Landscape – George Inness – 1870 – Rockwell Museum
But the town also has another excellent art museum, the Rockwell.
It’s not on the scale of the glass museum (where the gift shop alone is literally seven times bigger than my house) but it’s well worth visiting.

“Clouds in the Canyon” – Thomas Moran – 1915 – Rockwell Museum
A lot of the art relates to the American West.

“Yakima Indian with Shadow” – Fritz Scholder – 1976 – Rockwell Museum

I thought this would be entitled “Put Your Best Side Forward,” but in fact it’s “The Winter Campaign” – Frederic Remington – 1909 – Rockwell Museum
Frederic Remington, one of the most famous artists of the American West, was a New Yorker. He grew up in the “North Country” near the St. Lawrence river, so he knew a thing or two about cold weather, and that came to mind looking at these cavalrymen huddled around a fire in the snow.
His scenes and sculptures of the West were created in his studio in New Rochelle, about ten miles from Irvington, where Albert Bierstadt had his studio.
They have a big (I guess the only way he did things) landscape by Bierstadt, nearly 6′ x 10′, in place of pride on the top floor.
I suppose these formal landscapes in the “Hudson River School” style have been out-of-fashion for a long time, but personally I love them.

“Mount Whitney” – Albert Bierstadt – 1877 – Rockwell Museum

museum from the back
The collection is housed in a former city hall, a big brick-and-stone pile, done in a stalwart Richardson Romanesque style, almost medieval-looking.
It was built in 1893 so a contemporary of some of the paintings it contains.

“Green River” – Thomas Moran – 1877 – Rockwell Museum
There’s a rooftop terrace, which is where I took this cellphone picture of the slate roof.

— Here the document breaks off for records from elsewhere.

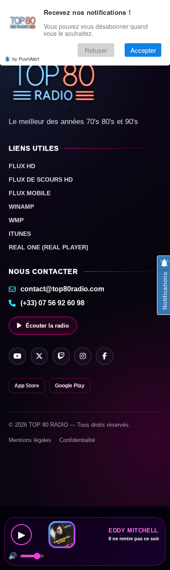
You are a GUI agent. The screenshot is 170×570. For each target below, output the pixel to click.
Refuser (96, 50)
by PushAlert (25, 58)
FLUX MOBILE (30, 193)
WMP (16, 220)
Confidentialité (77, 440)
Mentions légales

I was thinking about the saying “clean slate,” to start off the new year.
I know the expression refers to chalk & blackboards, students’ handheld slates (and 19th c. bar tabs!) but these roof shingles are made of the same stuff after all.

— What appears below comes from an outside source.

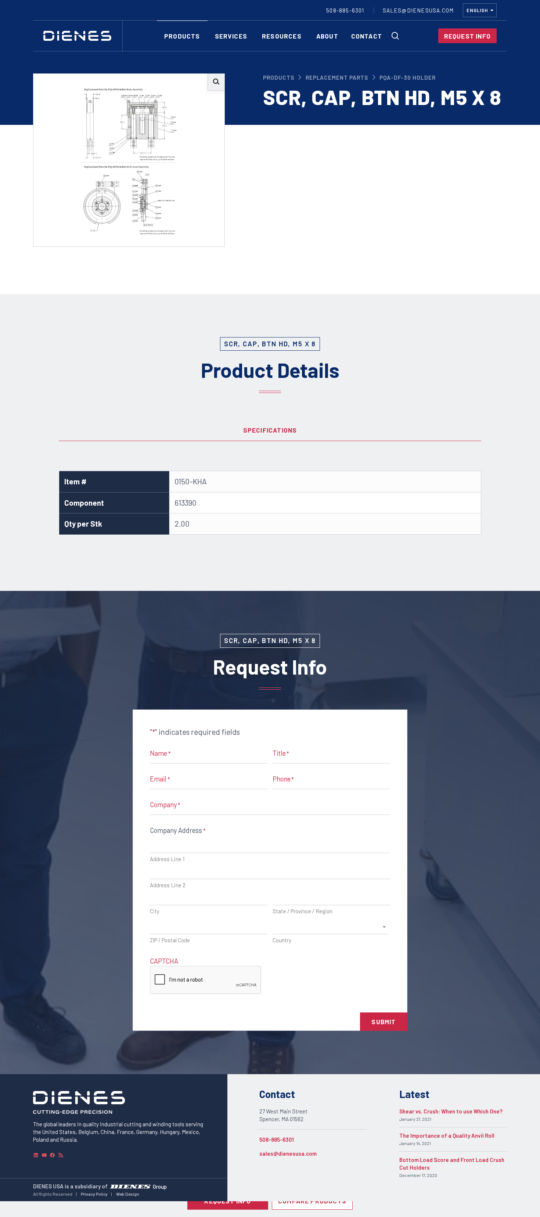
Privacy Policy (94, 1193)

Some of the other expressions that are almost-synonyms, like “square one,” seem like they’re usually used in a more negative sense, like “here we go again, having to start all over.” “Breaking new ground,” speaking as someone who’s dug up sod and a few stumps, is just plain backbreaking.
“When one door closes, another opens” can be very true. I grew up in a drafty old house built in the 1860’s, and that kinda stuff happened, until we got storm doors and better weatherstripping installed.

Wax tablet & stylus – Wikipedia – photo by Peter van der Sluijs
I remember some teachers were fond of using tabula rasa, but they always seemed to say “blank slate” when they were looking straight at me. With the emphasis on blank, as I looked back at them blankly. So I never much liked that. And it seems a bit fancy and pretentious.
When I looked it up, the dictionary has rāsa as “scraped, erased,” and of course the Romans were using wax tablets, not slate. (I guess in a pinch, they could toss incriminating evidence onto the nearest brazier or flaming martyr.)
And speaking of Roman gladiatorial-related stuff, Webster’s tells us “start from scratch” meant “show up for a confrontation,” like “step up to the plate” and they also see an origin in sports – – a line in the sand – – for a race, cricket, boxing, etc. So that all sounds horribly athletic and combative, so let’s skip it.
“Reboot,” which the Help Desk people probably say in their sleep, is kinda nice – – at least you have the mental image of applying the sole of your boot to the soulless stubborn computer.
But I like best “clean slate,” “fresh start” and “new leaf,” they’re positive sounding, aren’t they.
And “Start afresh” just has a nice sound to it.

So that’s all, no profound thoughts, just Cheers, here’s to a fresh new year.

N. C. Wyeth – Rockwell Museum

I thought this was in keeping with the theme of this post – a bison at Yellowstone – a symbol of the Wild West, and as they say in the wildlife biz, while it’s a bison, not a gnu, it’s just as good as gnu.